## begin SUPPLIED RECORDS
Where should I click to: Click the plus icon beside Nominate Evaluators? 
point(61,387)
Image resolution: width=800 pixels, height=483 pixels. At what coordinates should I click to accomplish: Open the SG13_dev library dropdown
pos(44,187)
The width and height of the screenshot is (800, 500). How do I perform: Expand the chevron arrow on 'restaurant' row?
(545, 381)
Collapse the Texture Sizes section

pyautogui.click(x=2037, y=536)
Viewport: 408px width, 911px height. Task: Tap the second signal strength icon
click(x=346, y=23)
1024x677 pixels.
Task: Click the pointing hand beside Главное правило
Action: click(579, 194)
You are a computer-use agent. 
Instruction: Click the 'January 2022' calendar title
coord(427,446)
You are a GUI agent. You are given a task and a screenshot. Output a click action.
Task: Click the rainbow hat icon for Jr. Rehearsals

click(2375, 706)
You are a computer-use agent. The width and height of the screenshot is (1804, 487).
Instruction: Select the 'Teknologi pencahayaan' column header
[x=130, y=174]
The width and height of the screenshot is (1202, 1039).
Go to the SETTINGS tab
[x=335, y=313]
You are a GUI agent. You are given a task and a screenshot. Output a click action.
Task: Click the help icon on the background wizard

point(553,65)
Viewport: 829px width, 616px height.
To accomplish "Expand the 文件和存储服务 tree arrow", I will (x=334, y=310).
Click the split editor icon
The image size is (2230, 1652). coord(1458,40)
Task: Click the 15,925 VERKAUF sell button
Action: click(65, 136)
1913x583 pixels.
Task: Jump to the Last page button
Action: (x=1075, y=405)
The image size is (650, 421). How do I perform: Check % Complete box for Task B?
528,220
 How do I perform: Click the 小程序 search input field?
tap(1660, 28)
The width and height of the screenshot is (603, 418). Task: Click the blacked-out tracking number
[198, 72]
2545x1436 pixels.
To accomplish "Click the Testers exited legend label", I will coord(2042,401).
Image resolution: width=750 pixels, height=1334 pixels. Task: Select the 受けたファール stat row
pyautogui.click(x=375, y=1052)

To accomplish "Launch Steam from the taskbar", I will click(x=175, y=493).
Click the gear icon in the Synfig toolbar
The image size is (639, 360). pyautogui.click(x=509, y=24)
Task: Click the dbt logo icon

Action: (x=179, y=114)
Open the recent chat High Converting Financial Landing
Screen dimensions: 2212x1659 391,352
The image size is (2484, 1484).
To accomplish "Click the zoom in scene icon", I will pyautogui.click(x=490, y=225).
## end SUPPLIED RECORDS
Collect every line in the records that contains the word "Viewport" and copy each one out in full.

Viewport: 408px width, 911px height. Task: Tap the second signal strength icon
Viewport: 829px width, 616px height.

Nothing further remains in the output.